(Exercise objective):
Output the lines from the one holding "You are a computer-use" to the end of the entries that follow, exactly and only those, minus any pictures.

= = = = = = =

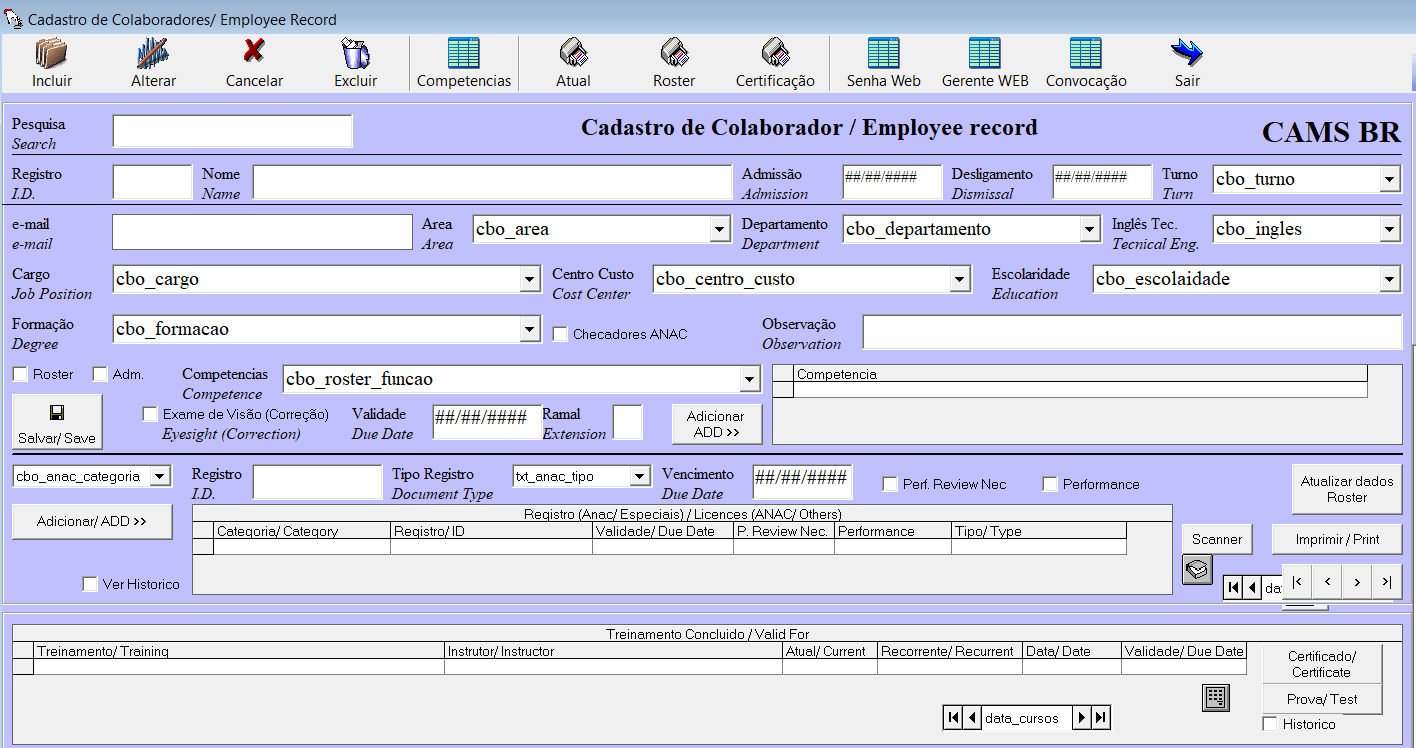Screen dimensions: 1416x748
Task: Click the Pesquisa search input field
Action: [x=232, y=131]
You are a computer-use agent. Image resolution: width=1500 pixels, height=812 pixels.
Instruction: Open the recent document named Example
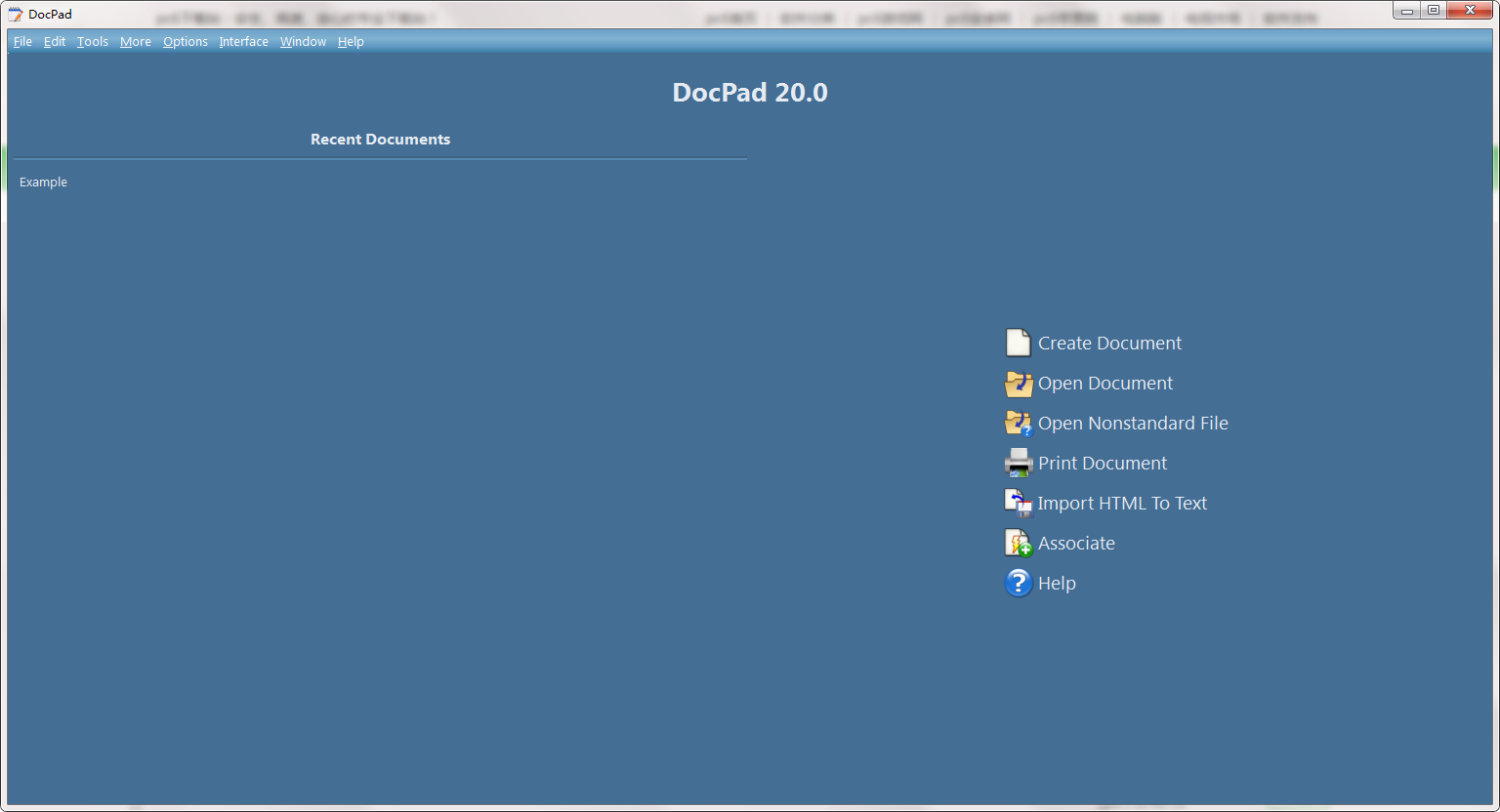[x=44, y=183]
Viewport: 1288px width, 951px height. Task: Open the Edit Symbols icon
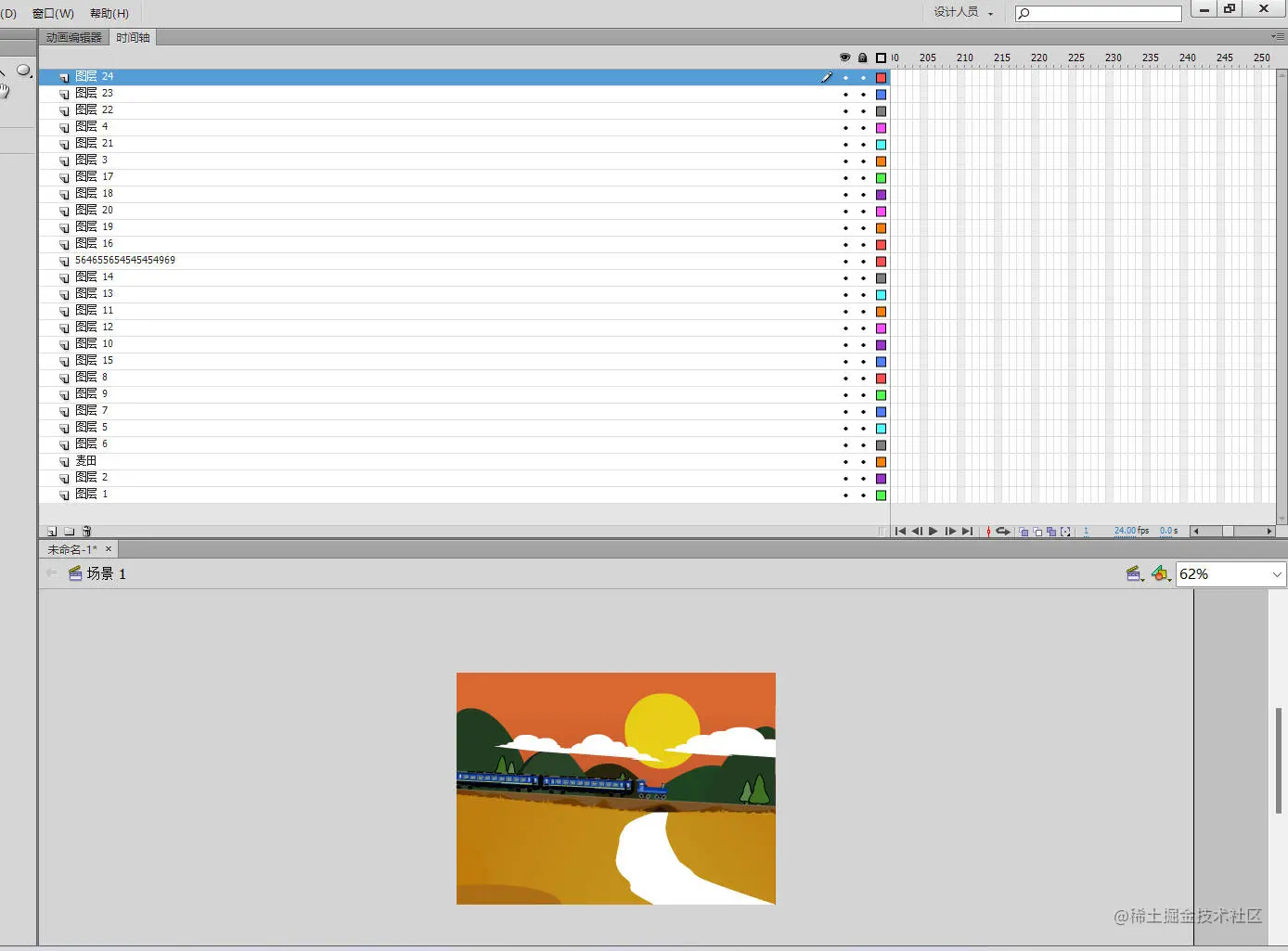[x=1161, y=573]
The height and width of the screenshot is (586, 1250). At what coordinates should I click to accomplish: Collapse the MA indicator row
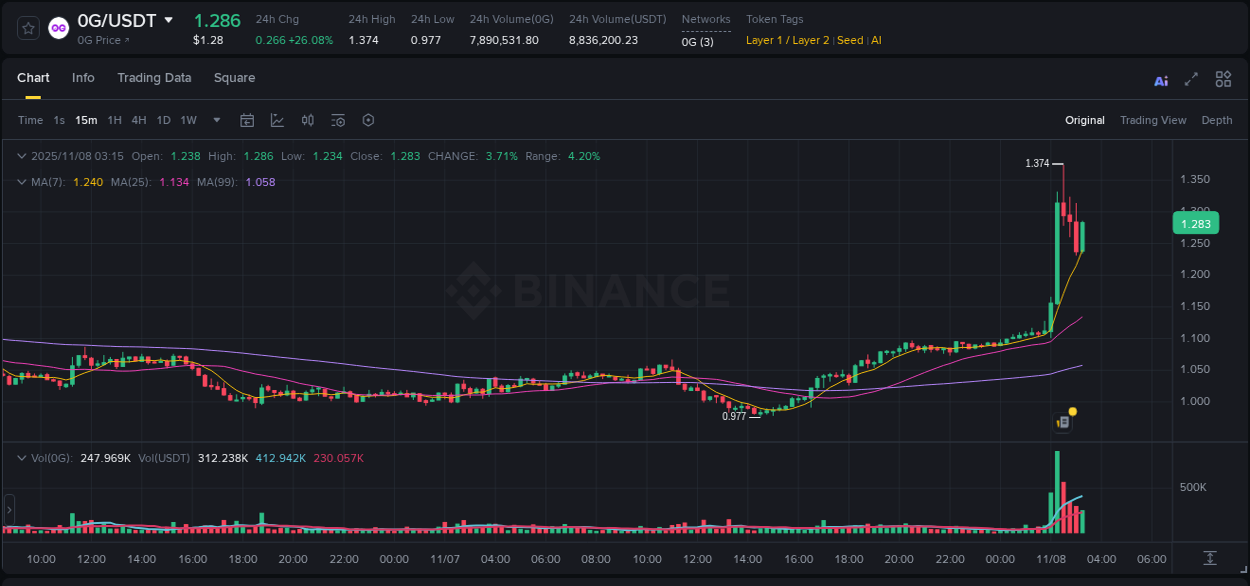[x=22, y=182]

= = = = = = =

(Reply):
You are a computer-use agent. Image resolution: width=1500 pixels, height=812 pixels.
Instruction: Open the recent document named Example
[x=44, y=183]
Viewport: 1288px width, 951px height. Task: Open the Edit Symbols icon
[x=1161, y=573]
The height and width of the screenshot is (586, 1250). At what coordinates should I click to accomplish: Collapse the MA indicator row
[x=22, y=182]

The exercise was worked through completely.